You are viewing a plain text version of this content. The canonical link for it is here.
Posted to solr-user@lucene.apache.org by Thomas Kellerer <sp...@gmx.net> on 2010/10/15 15:14:03 UTC

Term is duplicated when updating a document

Hi,

we are updating our documents (that represent products in our shop) when a dealer modifies them, by calling
SolrServer.add(SolrInputDocument) with the updated document.

My understanding is, that there is no other way of updating an existing document.


However we also use a term query to autocomplete the search field for the user, but each time adocument is updated (added) the term count is incremented. So after starting with a new index the count is e.g. 1, then the document (that contains that term) is updated, and the count is 2, the next update will set this to 3 and so on.

One the index is optimized (by calling SolServer.optimize()) the count is correct again.

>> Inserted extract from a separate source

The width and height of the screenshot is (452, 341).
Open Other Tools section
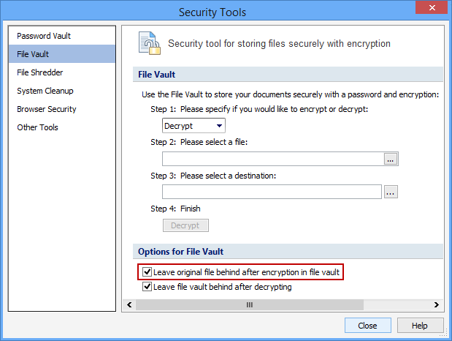coord(38,127)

Am I missing something or is this a bug in Solr/Lucene?

Thanks in advance
Thomas


Re: Term is duplicated when updating a document

Posted by Thomas Kellerer <sp...@gmx.net>.
Thanks.

Not really the answer I wanted to hear, but at least I know this is not my fault ;)

Regards
Thomas

Erick Erickson, 15.10.2010 20:42:
> This is actually known behavior. The problem is that when you update
> a document, it's deleted and re-added, but the original is marked as
> deleted. However, the terms aren't touched, both the original and the new
> document's terms are counted. It'd be hard, very hard, to remove
> the terms from the inverted index efficiently.
>
> But when you optimize, all the deleted documents (and their assiociated
> terms) are physically removed from the files, thus your term counts change.
>
> HTH
> Erick
>
> On Fri, Oct 15, 2010 at 10:05 AM, Thomas Kellerer<sp...@gmx.net>wrote:
>
>> Thanks for the answer.
>>
>>
>>   Which fields are modified when the document is updated/replaced.
>>>
>>
>> Only one field was changed, but it was not the one where the auto-suggest
>> term is coming from.
>>
>>
>>   Are there any differences in the content of the fields that you are using
>>> for the AutoSuggest.
>>>
>> No
>>
>>
>>   Have you changed you schema.xml file recently? If you have, then there may
>>> have been changes in the way these fields are analyzed and broken down to
>>> terms.
>>>
>>
>> No, I did a complete index rebuild to rule out things like that.
>> Then after startup, did a search, then updated the document and did a
>> search again.
>>
>> Regards
>> Thomas
>>
>>
>>
>>> This may be a bug if you did not change the field or the schema file but
>>> the
>>> terms count is changing.
>>>
>>> On Fri, Oct 15, 2010 at 9:14 AM, Thomas Kellerer<sp...@gmx.net>
>>>   wrote:
>>>
>>>   Hi,
>>>>
>>>> we are updating our documents (that represent products in our shop) when
>>>> a
>>>> dealer modifies them, by calling
>>>> SolrServer.add(SolrInputDocument) with the updated document.
>>>>
>>>> My understanding is, that there is no other way of updating an existing
>>>> document.
>>>>
>>>>
>>>> However we also use a term query to autocomplete the search field for the
>>>> user, but each time adocument is updated (added) the term count is
>>>> incremented. So after starting with a new index the count is e.g. 1, then
>>>> the document (that contains that term) is updated, and the count is 2,
>>>> the
>>>> next update will set this to 3 and so on.
>>>>
>>>> One the index is optimized (by calling SolServer.optimize()) the count is
>>>> correct again.
>>>>
>>>> Am I missing something or is this a bug in Solr/Lucene?
>>>>
>>>> Thanks in advance
>>>> Thomas
>>>>
>>>>
>>>>
>>>
>>>
>>
>>
>



Re: Term is duplicated when updating a document

Posted by Erick Erickson <er...@gmail.com>.
This is actually known behavior. The problem is that when you update
a document, it's deleted and re-added, but the original is marked as
deleted. However, the terms aren't touched, both the original and the new
document's terms are counted. It'd be hard, very hard, to remove
the terms from the inverted index efficiently.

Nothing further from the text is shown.